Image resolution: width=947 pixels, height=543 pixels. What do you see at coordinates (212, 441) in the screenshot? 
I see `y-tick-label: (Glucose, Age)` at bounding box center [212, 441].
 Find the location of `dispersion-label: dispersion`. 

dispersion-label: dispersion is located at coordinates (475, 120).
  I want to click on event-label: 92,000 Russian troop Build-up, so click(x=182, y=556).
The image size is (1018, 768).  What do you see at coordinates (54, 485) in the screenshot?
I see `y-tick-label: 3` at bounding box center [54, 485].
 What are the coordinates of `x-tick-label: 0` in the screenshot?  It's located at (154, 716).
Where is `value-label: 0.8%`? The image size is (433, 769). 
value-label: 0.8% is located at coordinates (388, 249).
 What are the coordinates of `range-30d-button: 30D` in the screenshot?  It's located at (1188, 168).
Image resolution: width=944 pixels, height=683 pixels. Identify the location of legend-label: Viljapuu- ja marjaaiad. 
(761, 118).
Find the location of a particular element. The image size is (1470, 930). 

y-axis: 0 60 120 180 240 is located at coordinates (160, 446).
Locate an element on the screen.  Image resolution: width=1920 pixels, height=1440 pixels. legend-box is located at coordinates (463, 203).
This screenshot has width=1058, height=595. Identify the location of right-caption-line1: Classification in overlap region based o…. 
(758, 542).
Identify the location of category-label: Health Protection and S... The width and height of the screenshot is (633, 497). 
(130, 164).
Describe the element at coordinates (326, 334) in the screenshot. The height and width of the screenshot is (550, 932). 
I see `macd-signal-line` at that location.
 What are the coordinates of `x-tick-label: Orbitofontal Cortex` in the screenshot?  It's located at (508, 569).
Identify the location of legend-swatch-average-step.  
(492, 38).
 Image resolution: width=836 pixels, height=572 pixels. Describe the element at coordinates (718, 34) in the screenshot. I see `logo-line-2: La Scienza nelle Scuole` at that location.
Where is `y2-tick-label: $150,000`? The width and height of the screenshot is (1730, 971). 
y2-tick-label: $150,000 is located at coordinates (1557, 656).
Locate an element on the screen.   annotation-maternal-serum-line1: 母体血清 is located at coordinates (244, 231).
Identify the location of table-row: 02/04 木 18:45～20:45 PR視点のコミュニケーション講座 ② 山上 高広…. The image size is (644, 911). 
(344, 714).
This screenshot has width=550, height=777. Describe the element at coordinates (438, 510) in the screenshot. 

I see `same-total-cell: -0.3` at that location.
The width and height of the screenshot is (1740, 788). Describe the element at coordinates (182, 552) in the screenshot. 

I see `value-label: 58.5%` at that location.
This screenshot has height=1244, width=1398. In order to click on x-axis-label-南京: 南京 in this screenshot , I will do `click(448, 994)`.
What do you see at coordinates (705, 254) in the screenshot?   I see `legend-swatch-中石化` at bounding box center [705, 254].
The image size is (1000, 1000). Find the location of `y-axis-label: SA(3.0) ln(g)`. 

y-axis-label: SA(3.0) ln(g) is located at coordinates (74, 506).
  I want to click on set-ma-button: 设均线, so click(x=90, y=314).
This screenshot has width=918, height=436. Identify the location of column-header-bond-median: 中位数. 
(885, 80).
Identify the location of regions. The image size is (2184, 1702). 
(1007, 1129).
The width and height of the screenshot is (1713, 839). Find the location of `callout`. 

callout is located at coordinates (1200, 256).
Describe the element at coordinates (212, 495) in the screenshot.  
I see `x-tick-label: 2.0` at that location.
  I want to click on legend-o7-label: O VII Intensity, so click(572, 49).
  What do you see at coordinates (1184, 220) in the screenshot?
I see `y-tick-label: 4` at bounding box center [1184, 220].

::::

→ **Brief**
Reproduce every one of the entries above word for word, with nothing changed, added, or left out.

→ **Result**
Image resolution: width=947 pixels, height=543 pixels. What do you see at coordinates (212, 441) in the screenshot? 
I see `y-tick-label: (Glucose, Age)` at bounding box center [212, 441].
 Find the location of `dispersion-label: dispersion`. 

dispersion-label: dispersion is located at coordinates (475, 120).
  I want to click on event-label: 92,000 Russian troop Build-up, so click(x=182, y=556).
The image size is (1018, 768).  What do you see at coordinates (54, 485) in the screenshot?
I see `y-tick-label: 3` at bounding box center [54, 485].
 What are the coordinates of `x-tick-label: 0` in the screenshot?  It's located at (154, 716).
Where is `value-label: 0.8%`? The image size is (433, 769). 
value-label: 0.8% is located at coordinates (388, 249).
 What are the coordinates of `range-30d-button: 30D` in the screenshot?  It's located at (1188, 168).
Image resolution: width=944 pixels, height=683 pixels. Identify the location of legend-label: Viljapuu- ja marjaaiad. 
(761, 118).
Find the location of a particular element. The image size is (1470, 930). 

y-axis: 0 60 120 180 240 is located at coordinates (160, 446).
Locate an element on the screen.  Image resolution: width=1920 pixels, height=1440 pixels. legend-box is located at coordinates (463, 203).
This screenshot has width=1058, height=595. Identify the location of right-caption-line1: Classification in overlap region based o…. 
(758, 542).
Identify the location of category-label: Health Protection and S... The width and height of the screenshot is (633, 497). 
(130, 164).
Describe the element at coordinates (326, 334) in the screenshot. The height and width of the screenshot is (550, 932). 
I see `macd-signal-line` at that location.
 What are the coordinates of `x-tick-label: Orbitofontal Cortex` in the screenshot?  It's located at (508, 569).
Identify the location of legend-swatch-average-step.  
(492, 38).
 Image resolution: width=836 pixels, height=572 pixels. Describe the element at coordinates (718, 34) in the screenshot. I see `logo-line-2: La Scienza nelle Scuole` at that location.
Where is `y2-tick-label: $150,000`? The width and height of the screenshot is (1730, 971). 
y2-tick-label: $150,000 is located at coordinates (1557, 656).
Locate an element on the screen.   annotation-maternal-serum-line1: 母体血清 is located at coordinates (244, 231).
Identify the location of table-row: 02/04 木 18:45～20:45 PR視点のコミュニケーション講座 ② 山上 高広…. The image size is (644, 911). 
(344, 714).
This screenshot has width=550, height=777. Describe the element at coordinates (438, 510) in the screenshot. 

I see `same-total-cell: -0.3` at that location.
The width and height of the screenshot is (1740, 788). Describe the element at coordinates (182, 552) in the screenshot. 

I see `value-label: 58.5%` at that location.
This screenshot has height=1244, width=1398. In order to click on x-axis-label-南京: 南京 in this screenshot , I will do `click(448, 994)`.
What do you see at coordinates (705, 254) in the screenshot?   I see `legend-swatch-中石化` at bounding box center [705, 254].
The image size is (1000, 1000). Find the location of `y-axis-label: SA(3.0) ln(g)`. 

y-axis-label: SA(3.0) ln(g) is located at coordinates (74, 506).
  I want to click on set-ma-button: 设均线, so click(x=90, y=314).
This screenshot has width=918, height=436. Identify the location of column-header-bond-median: 中位数. 
(885, 80).
Identify the location of regions. The image size is (2184, 1702). 
(1007, 1129).
The width and height of the screenshot is (1713, 839). Find the location of `callout`. 

callout is located at coordinates (1200, 256).
Describe the element at coordinates (212, 495) in the screenshot.  
I see `x-tick-label: 2.0` at that location.
  I want to click on legend-o7-label: O VII Intensity, so click(572, 49).
  What do you see at coordinates (1184, 220) in the screenshot?
I see `y-tick-label: 4` at bounding box center [1184, 220].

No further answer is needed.